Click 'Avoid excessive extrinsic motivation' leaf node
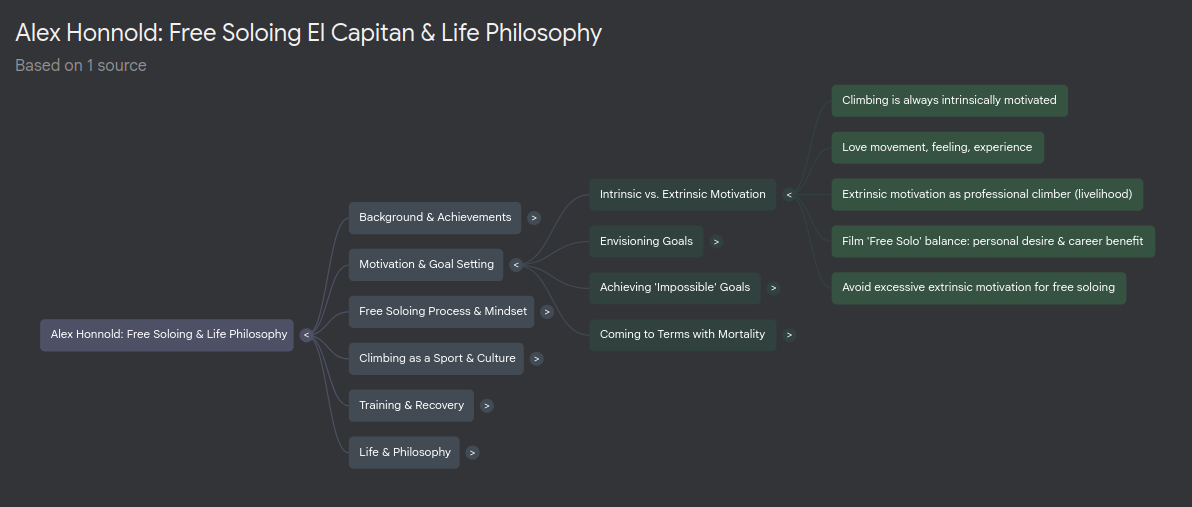pos(978,288)
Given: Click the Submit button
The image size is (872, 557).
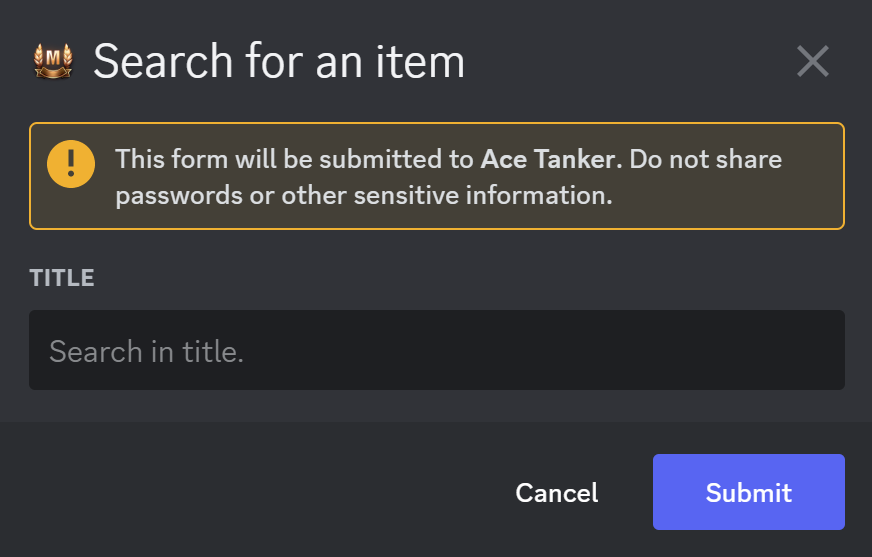Looking at the screenshot, I should pyautogui.click(x=748, y=492).

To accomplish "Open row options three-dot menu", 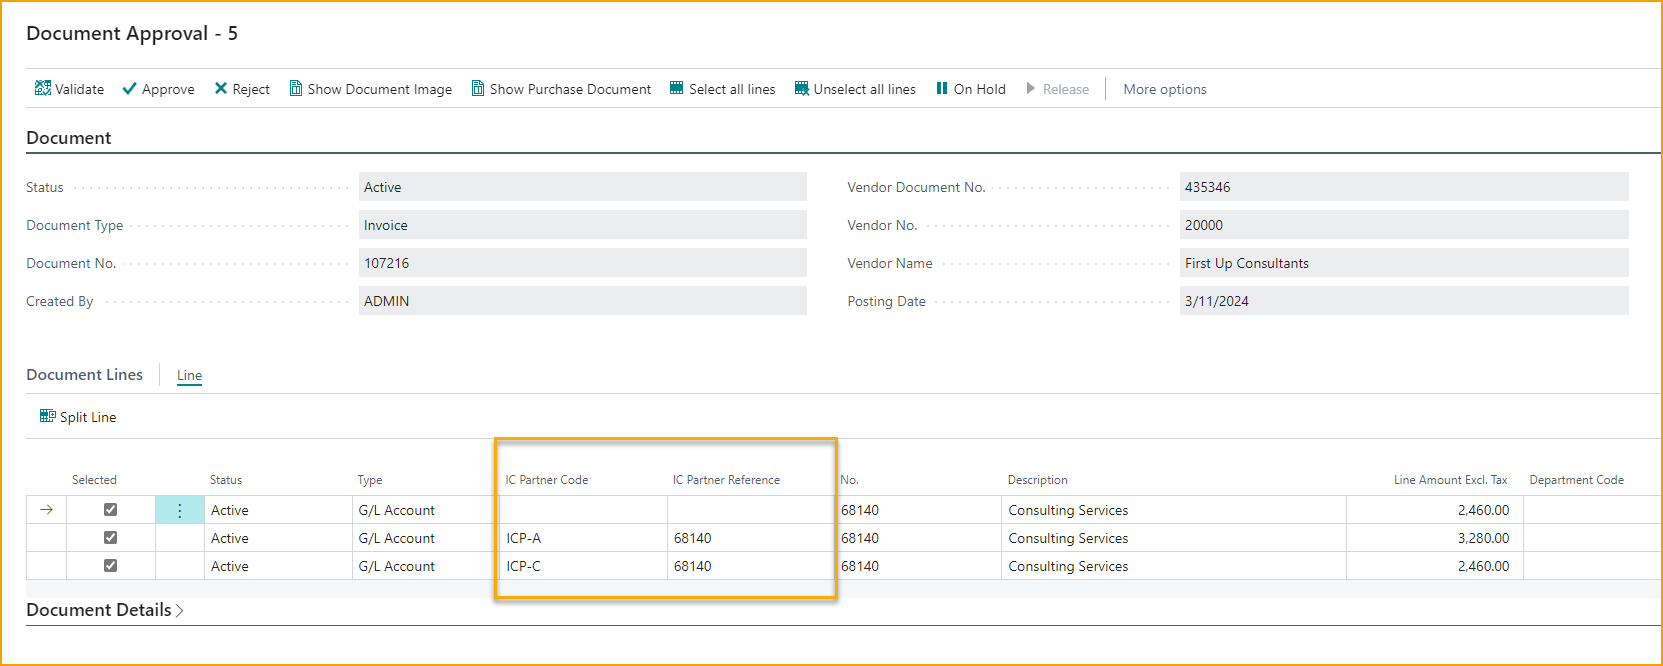I will tap(180, 511).
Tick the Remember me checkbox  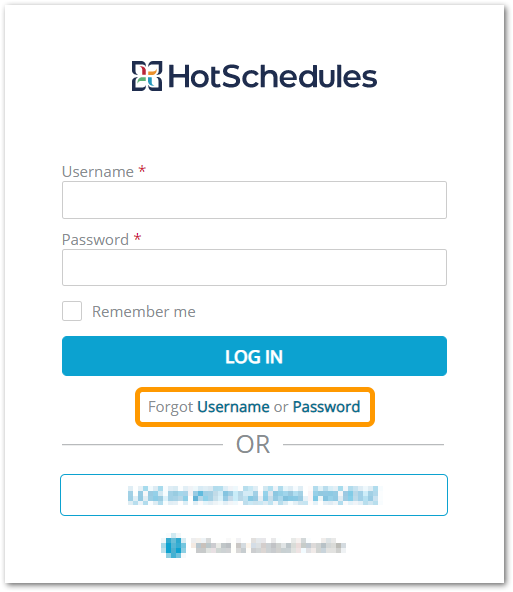72,311
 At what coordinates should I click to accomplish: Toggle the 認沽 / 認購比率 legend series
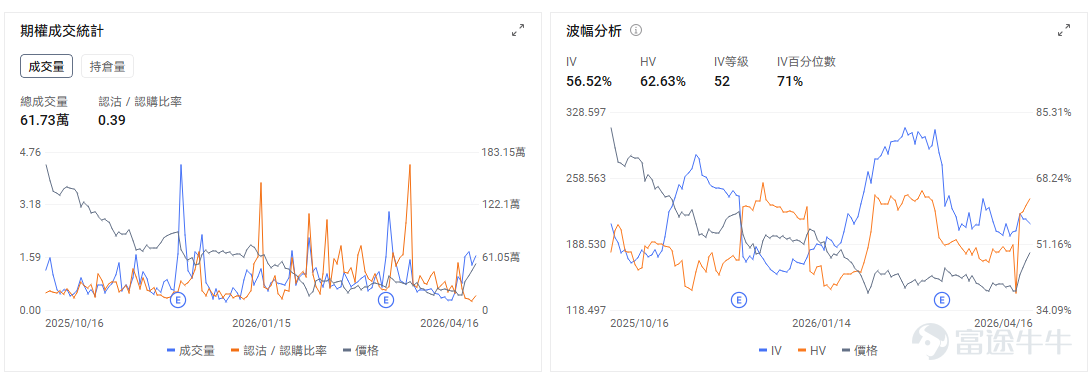point(279,350)
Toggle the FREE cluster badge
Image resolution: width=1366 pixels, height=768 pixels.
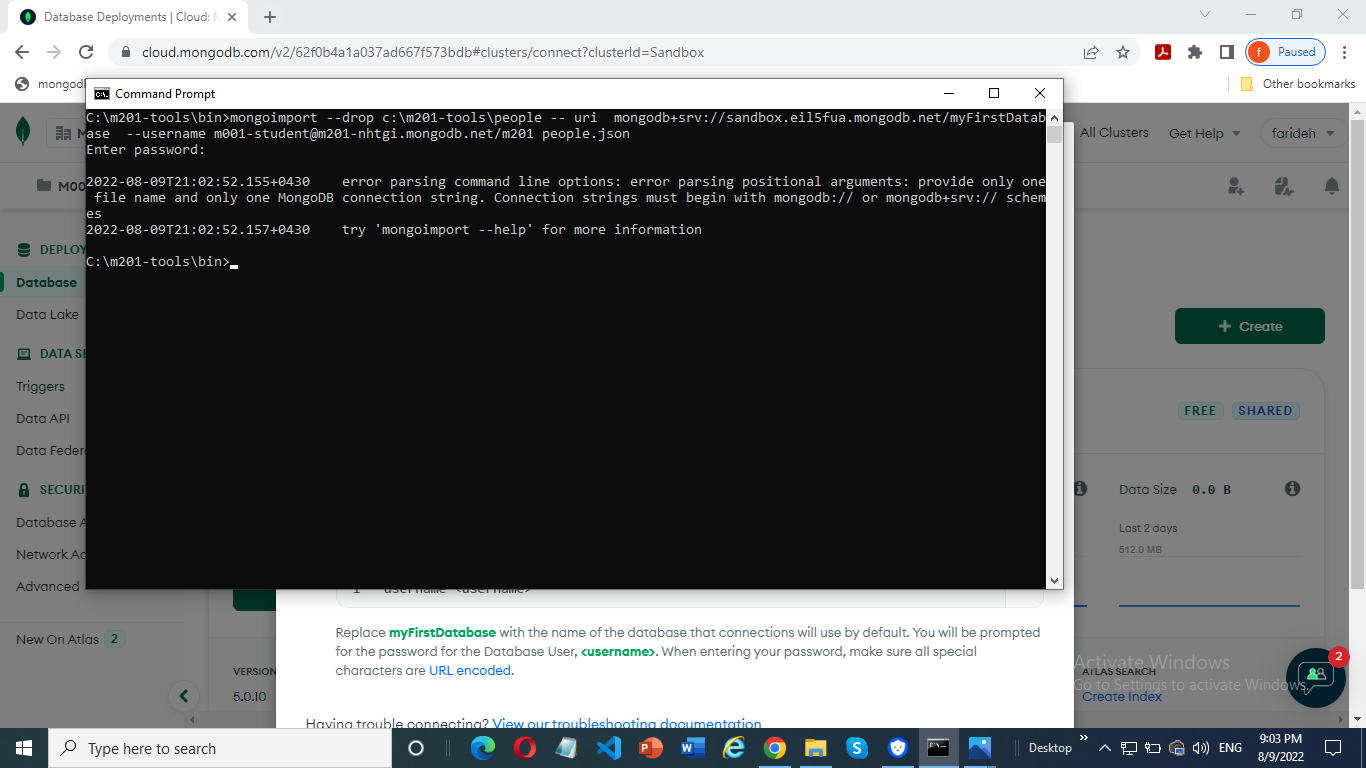coord(1200,410)
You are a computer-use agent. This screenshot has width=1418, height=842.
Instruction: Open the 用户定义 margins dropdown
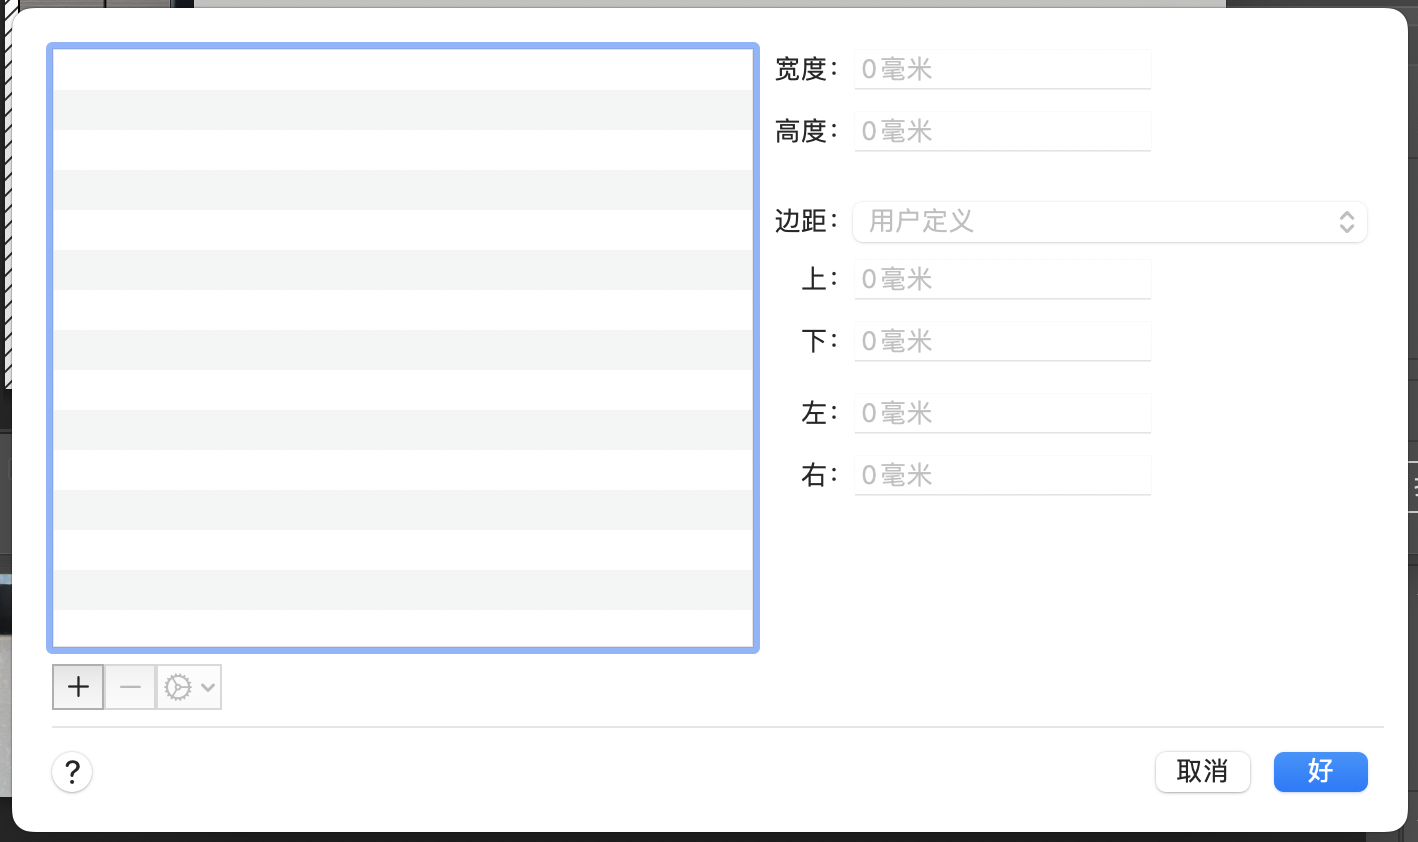pos(1100,221)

#### [Exercise goal]
All lines above between the line that contains "Toggle the FREE cluster badge" and the last line of the entries, both included, must be transcribed exactly. No pictures are to appear.

#### [The answer]
Toggle the FREE cluster badge
Image resolution: width=1366 pixels, height=768 pixels.
coord(1200,410)
You are a computer-use agent. This screenshot has width=1418, height=842.
Instruction: Open the 用户定义 margins dropdown
pos(1100,221)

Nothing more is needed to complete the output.